*** RAW RECORDS

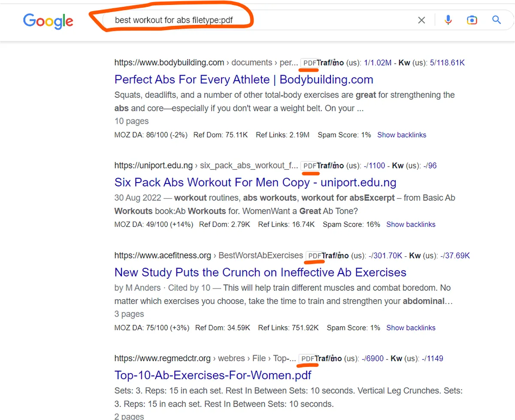Open Perfect Abs For Every Athlete result
This screenshot has height=420, width=515.
coord(244,79)
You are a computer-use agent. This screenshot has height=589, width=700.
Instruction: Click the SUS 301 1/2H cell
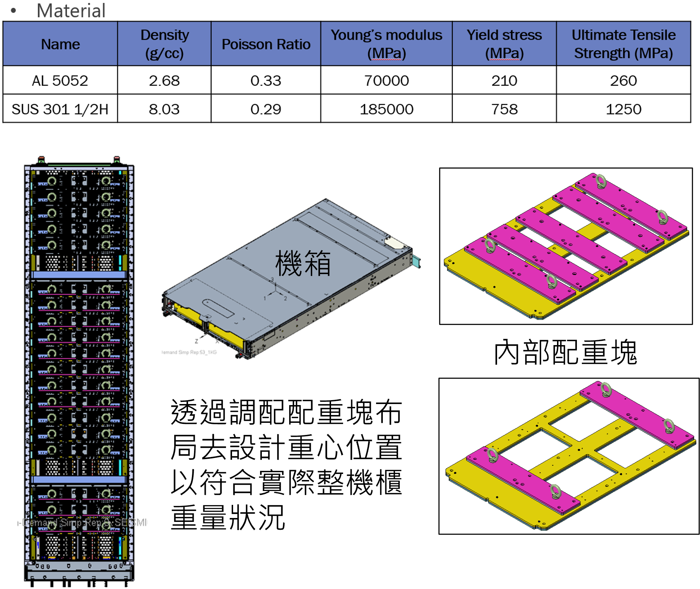(x=60, y=109)
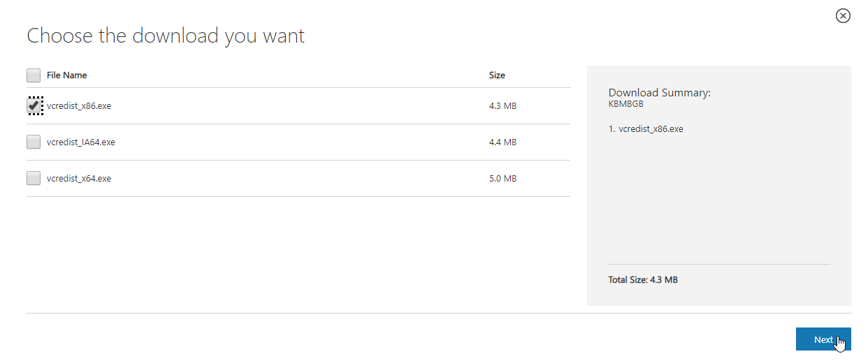The image size is (868, 361).
Task: Click the 4.3 MB size in the x86 row
Action: click(x=502, y=106)
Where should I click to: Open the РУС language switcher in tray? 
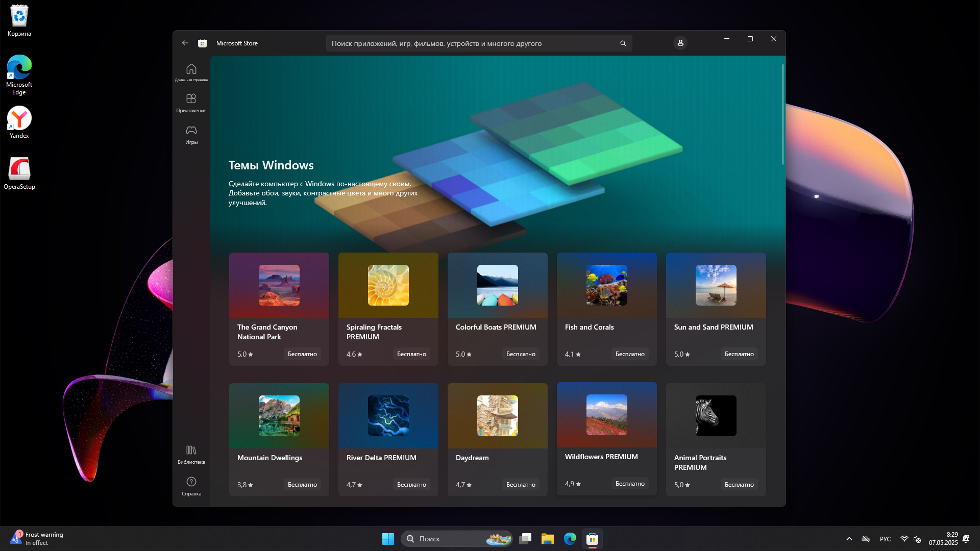coord(885,539)
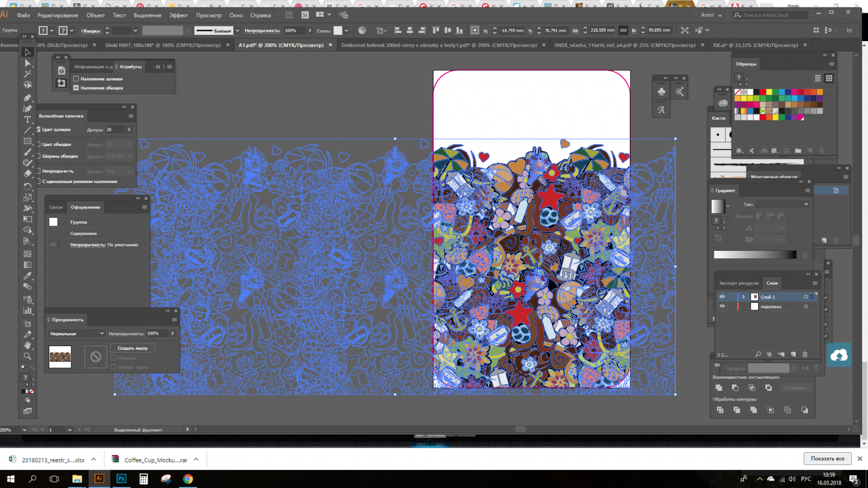
Task: Select the Eyedropper tool
Action: pos(27,276)
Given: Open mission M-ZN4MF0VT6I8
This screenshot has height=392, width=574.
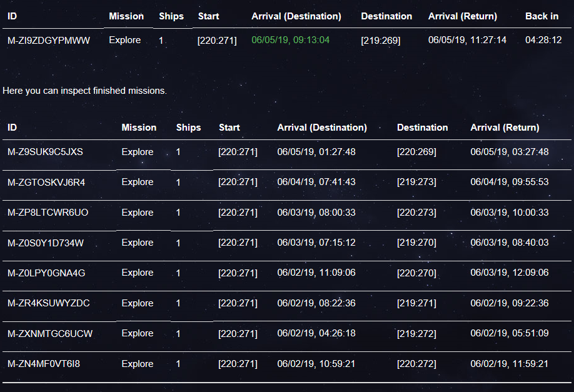Looking at the screenshot, I should point(44,364).
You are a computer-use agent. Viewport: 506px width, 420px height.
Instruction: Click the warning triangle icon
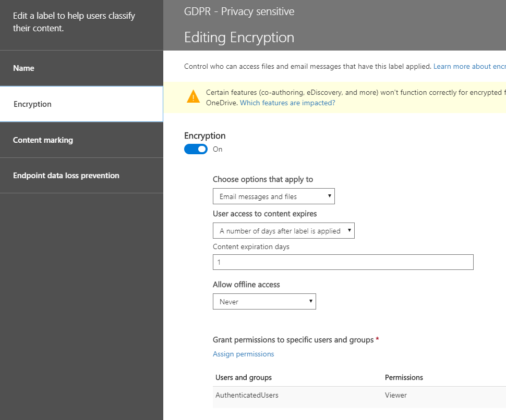click(x=193, y=96)
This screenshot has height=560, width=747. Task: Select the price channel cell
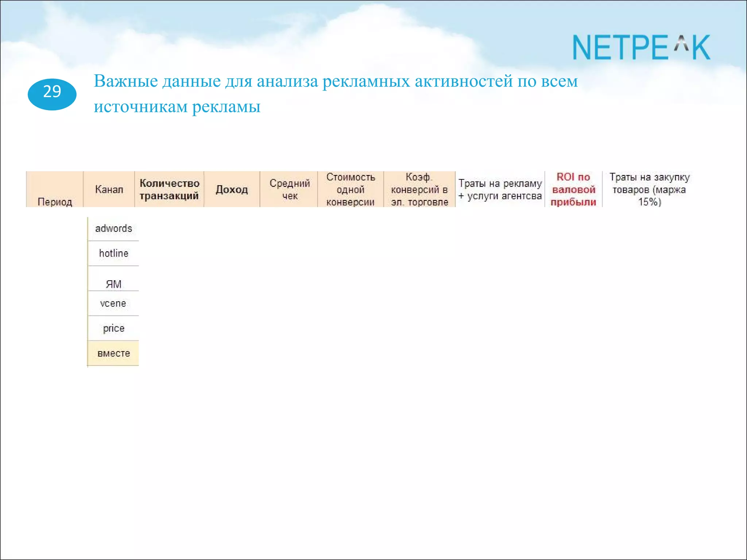[113, 328]
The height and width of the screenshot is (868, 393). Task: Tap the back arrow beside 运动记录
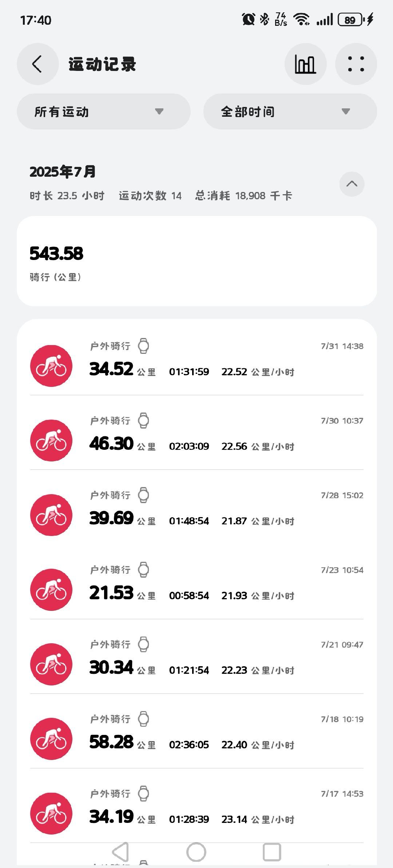pos(37,64)
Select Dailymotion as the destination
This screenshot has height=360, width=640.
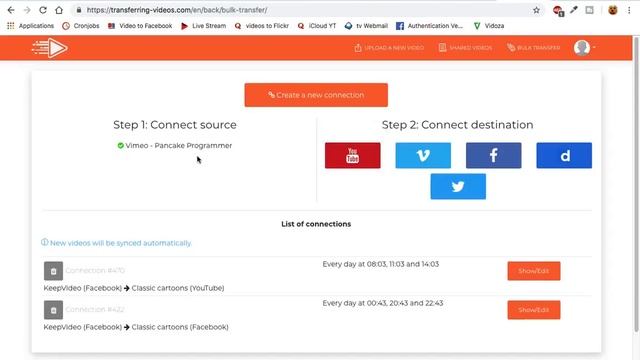coord(564,156)
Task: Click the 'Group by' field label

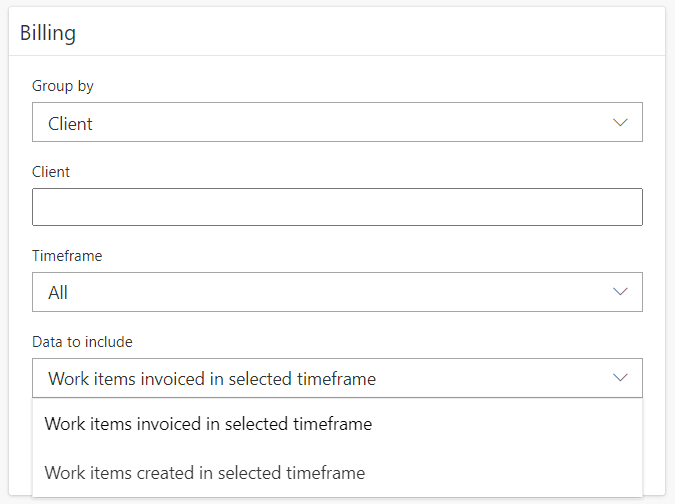Action: (x=63, y=86)
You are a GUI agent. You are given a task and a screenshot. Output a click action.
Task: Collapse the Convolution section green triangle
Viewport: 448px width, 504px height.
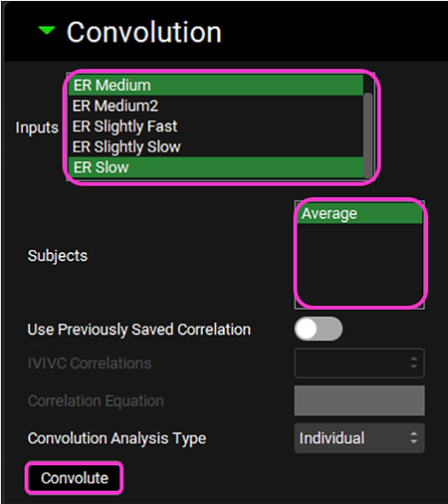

******

■ EXERCISE DETAILS: Change every "Instruction" in the data above to "Goal" and give the lines again with nothing else altered. Leave the pictures out.

■ EXERCISE ANSWER:
Open Perfect Abs For Every Athlete result
This screenshot has height=420, width=515.
coord(244,79)
You are a computer-use agent. This screenshot has height=589, width=700.
Goal: Click the SUS 301 1/2H cell
(x=60, y=109)
The image size is (868, 361).
Task: Click the 4.3 MB size in the x86 row
Action: click(x=502, y=106)
Where should I click to: Open the РУС language switcher in tray? 
coord(885,539)
Task: Select the Eyedropper tool
Action: pos(27,276)
Given: Open mission M-ZN4MF0VT6I8
This screenshot has height=392, width=574.
Looking at the screenshot, I should point(44,364).
You are a computer-use agent. Viewport: 506px width, 420px height.
Goal: Click the warning triangle icon
click(x=193, y=96)
This screenshot has height=560, width=747. Task: Select the price channel cell
[113, 328]
The height and width of the screenshot is (868, 393). Task: Tap the back arrow beside 运动记录
pos(37,64)
Select Dailymotion as the destination
This screenshot has height=360, width=640.
coord(564,156)
Task: Click the 'Group by' field label

Action: (x=63, y=86)
You are a GUI agent. You are given a task and a screenshot. Output a click action.
Task: Collapse the Convolution section green triangle
Viewport: 448px width, 504px height.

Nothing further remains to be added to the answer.